- Born: M. Rosaria Piomelli (Angrisano) October 24, 1937 (age 88) Naples, Italy
- Education: Massachusetts Institute of Technology
- Occupations: Architect, Professor
- Practice: Warner, Burns, Toan & Lunde I.M. Pei & Partners, Architects
- Buildings: Sciences Library (Brown University) Pierson School in Tarrytown, New York

= M. Rosaria Piomelli =

Italian-born American architect

 Maria Rosaria Piomelli (born Angrisano on October 24, 1937) is an Italian architect. She became the first woman to hold the position of dean at any architectural school in the United States when she was appointed dean of the CCNY School of Architecture in 1980.

==Early life==

M. Rosaria Piomelli (née Angrisano) was born in Naples, Italy. She is the daughter of Alberto and Giuseppina (Trapanese) Angrisano. She received her education in Naples at the Istituto d'Arte, where she finished her Bachelor of Arts in 1954 and at the Accedemia d'Arte where she finished her Master of Arts in 1955. She also obtained her Bachelor of Architecture from the Massachusetts Institute of Technology in 1960. She came to the United States in 1957. She married Sergio Piomelli, a Doctor of Medicine April. She has two children, Ascanio Alberto and Fosca Francesca Piomelli.

==Career==

Piomelli worked as a project architect in several offices in Italy, the United States and the Netherlands through the 1960s and 1970s. From 1963-1969 she worked for Warner, Burns, Toan & Lunde in New York City. From 1969-1970 she was an Associate architect at E.H. Grosmann Architect, in Rotterdam, Netherlands. From 1971 to 1974 she was a project architect for the firm I.M. Pei and Partners. She opened her own firm in New York City in 1974. Piomelli has worked as a professor and also served many terms at various positions in the United States. After earning her professional license to practice in New York in 1969, she joined the professional body of the American Institute of Architects. In her capacity as director of Equal Opportunity Committee for the American Institute of Architects, Piomelli organized an exhibition in New York City in the Spring of 1974 title "Women in the Design of the Environment." In fact, she has devoted herself broadly to promoting the work of women in the architecture field. She has also written books about the work of women in American architecture.

== Teaching ==
Since 1971 Piomelli has held academic positions at several institutions.

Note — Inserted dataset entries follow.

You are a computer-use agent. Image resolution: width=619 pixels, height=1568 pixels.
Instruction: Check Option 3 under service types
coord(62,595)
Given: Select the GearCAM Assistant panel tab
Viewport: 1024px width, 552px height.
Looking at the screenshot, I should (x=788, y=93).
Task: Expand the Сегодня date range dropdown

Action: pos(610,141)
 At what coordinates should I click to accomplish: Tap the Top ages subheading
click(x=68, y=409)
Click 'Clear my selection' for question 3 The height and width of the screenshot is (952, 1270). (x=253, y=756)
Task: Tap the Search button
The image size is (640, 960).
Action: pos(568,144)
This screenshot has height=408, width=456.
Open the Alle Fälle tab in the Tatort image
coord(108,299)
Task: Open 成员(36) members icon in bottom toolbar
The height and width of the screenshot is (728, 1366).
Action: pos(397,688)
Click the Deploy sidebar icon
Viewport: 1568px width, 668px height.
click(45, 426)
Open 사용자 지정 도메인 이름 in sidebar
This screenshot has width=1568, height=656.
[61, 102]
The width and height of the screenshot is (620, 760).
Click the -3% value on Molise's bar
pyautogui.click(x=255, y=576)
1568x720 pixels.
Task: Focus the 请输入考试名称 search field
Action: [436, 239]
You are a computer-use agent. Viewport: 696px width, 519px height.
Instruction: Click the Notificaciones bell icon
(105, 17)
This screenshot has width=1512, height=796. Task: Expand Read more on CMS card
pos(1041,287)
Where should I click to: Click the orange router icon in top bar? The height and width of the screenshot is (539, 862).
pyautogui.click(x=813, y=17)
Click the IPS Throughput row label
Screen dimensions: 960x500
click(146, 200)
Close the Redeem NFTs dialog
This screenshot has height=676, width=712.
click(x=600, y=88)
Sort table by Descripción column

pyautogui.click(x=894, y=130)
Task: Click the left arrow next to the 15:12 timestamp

1971 to 1976: City College of New York (CCNY) School of Architecture, Adjunct Associate Professor

1974 to 1979: Pratt Institute, Chair of the Faculty, 1976 to 1979

1979 CCNY, Distinguished Professor,

1980-1983: CCNY School of Architecture, Dean

1984: University of California, Berkeley, Visiting Distinguished Professor

1985–present: CCNY School of Architecture, Professor

== Awards ==
1966: Recipient Design award for Brown University of Science Library, Department of Health

== Partial Project List ==

- Academy Hill Development (Hudson, NY)
- Pierson School (Tarrytown, NY)
- Schiff House, Montauk, NY
- designed the Shelter Island home at 139 Ram Island Drive

==Bibliography==
- Piomelli, Rosaria. "Canary Wharf: London in the Third Millenium." Zodiac, Volume 5, March 1991, London.
- Gehl, Jan. Vitta in Citta. 1992. [Translator]

==Papers==
The M. Rosaria Piomelli Architectural Papers, 1960–1995, are held in Special Collections, Virginia Polytechnic Institute and State University, Blacksburg, Va, under the collection number MS1995-007.